> _Your goal_:
Restate word for word each line of the data, starting at the one containing "Instruction: Move the 目标字数 slider handle" and running through the last.
╔══
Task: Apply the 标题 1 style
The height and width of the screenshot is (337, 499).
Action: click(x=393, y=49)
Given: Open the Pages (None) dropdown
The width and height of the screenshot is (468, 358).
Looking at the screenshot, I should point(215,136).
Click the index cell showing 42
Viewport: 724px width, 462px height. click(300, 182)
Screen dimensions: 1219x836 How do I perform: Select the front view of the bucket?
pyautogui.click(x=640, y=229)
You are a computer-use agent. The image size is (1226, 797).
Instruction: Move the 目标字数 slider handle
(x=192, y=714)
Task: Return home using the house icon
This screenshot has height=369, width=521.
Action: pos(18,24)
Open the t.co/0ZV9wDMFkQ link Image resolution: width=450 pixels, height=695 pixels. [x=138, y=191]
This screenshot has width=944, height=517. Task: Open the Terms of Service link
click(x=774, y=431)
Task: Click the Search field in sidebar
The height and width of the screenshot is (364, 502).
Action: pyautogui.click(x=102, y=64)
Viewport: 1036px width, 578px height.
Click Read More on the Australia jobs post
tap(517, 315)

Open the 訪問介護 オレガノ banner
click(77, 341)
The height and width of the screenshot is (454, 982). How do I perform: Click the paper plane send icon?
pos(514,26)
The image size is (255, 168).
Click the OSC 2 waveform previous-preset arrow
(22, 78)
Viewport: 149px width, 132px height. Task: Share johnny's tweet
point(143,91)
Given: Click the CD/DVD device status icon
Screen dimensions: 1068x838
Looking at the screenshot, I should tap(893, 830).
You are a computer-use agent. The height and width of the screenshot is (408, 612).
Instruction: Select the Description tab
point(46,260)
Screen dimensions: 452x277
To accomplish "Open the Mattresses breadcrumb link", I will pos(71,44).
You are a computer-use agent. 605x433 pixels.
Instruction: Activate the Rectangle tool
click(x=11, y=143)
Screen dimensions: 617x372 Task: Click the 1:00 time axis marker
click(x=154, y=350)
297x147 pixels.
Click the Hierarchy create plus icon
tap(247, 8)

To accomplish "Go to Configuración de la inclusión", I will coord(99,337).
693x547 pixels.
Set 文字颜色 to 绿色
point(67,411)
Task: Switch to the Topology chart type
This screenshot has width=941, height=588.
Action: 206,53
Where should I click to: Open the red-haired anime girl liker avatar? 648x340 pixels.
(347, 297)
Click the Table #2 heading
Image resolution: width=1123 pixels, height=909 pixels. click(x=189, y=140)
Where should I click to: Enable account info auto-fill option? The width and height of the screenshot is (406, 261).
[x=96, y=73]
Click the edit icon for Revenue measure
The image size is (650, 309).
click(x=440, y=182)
╚══
> _Answer_:
Instruction: Move the 目标字数 slider handle
(x=192, y=714)
Task: Return home using the house icon
This screenshot has height=369, width=521.
Action: pos(18,24)
Open the t.co/0ZV9wDMFkQ link Image resolution: width=450 pixels, height=695 pixels. [x=138, y=191]
This screenshot has width=944, height=517. Task: Open the Terms of Service link
click(x=774, y=431)
Task: Click the Search field in sidebar
The height and width of the screenshot is (364, 502).
Action: pyautogui.click(x=102, y=64)
Viewport: 1036px width, 578px height.
Click Read More on the Australia jobs post
tap(517, 315)

Open the 訪問介護 オレガノ banner
click(77, 341)
The height and width of the screenshot is (454, 982). How do I perform: Click the paper plane send icon?
pos(514,26)
The image size is (255, 168).
Click the OSC 2 waveform previous-preset arrow
(22, 78)
Viewport: 149px width, 132px height. Task: Share johnny's tweet
point(143,91)
Given: Click the CD/DVD device status icon
Screen dimensions: 1068x838
Looking at the screenshot, I should tap(893, 830).
You are a computer-use agent. The height and width of the screenshot is (408, 612).
Instruction: Select the Description tab
point(46,260)
Screen dimensions: 452x277
To accomplish "Open the Mattresses breadcrumb link", I will pos(71,44).
You are a computer-use agent. 605x433 pixels.
Instruction: Activate the Rectangle tool
click(x=11, y=143)
Screen dimensions: 617x372 Task: Click the 1:00 time axis marker
click(x=154, y=350)
297x147 pixels.
Click the Hierarchy create plus icon
tap(247, 8)

To accomplish "Go to Configuración de la inclusión", I will coord(99,337).
693x547 pixels.
Set 文字颜色 to 绿色
point(67,411)
Task: Switch to the Topology chart type
This screenshot has width=941, height=588.
Action: 206,53
Where should I click to: Open the red-haired anime girl liker avatar? 648x340 pixels.
(347, 297)
Click the Table #2 heading
Image resolution: width=1123 pixels, height=909 pixels. click(x=189, y=140)
Where should I click to: Enable account info auto-fill option? The width and height of the screenshot is (406, 261).
[x=96, y=73]
Click the edit icon for Revenue measure
The image size is (650, 309).
click(x=440, y=182)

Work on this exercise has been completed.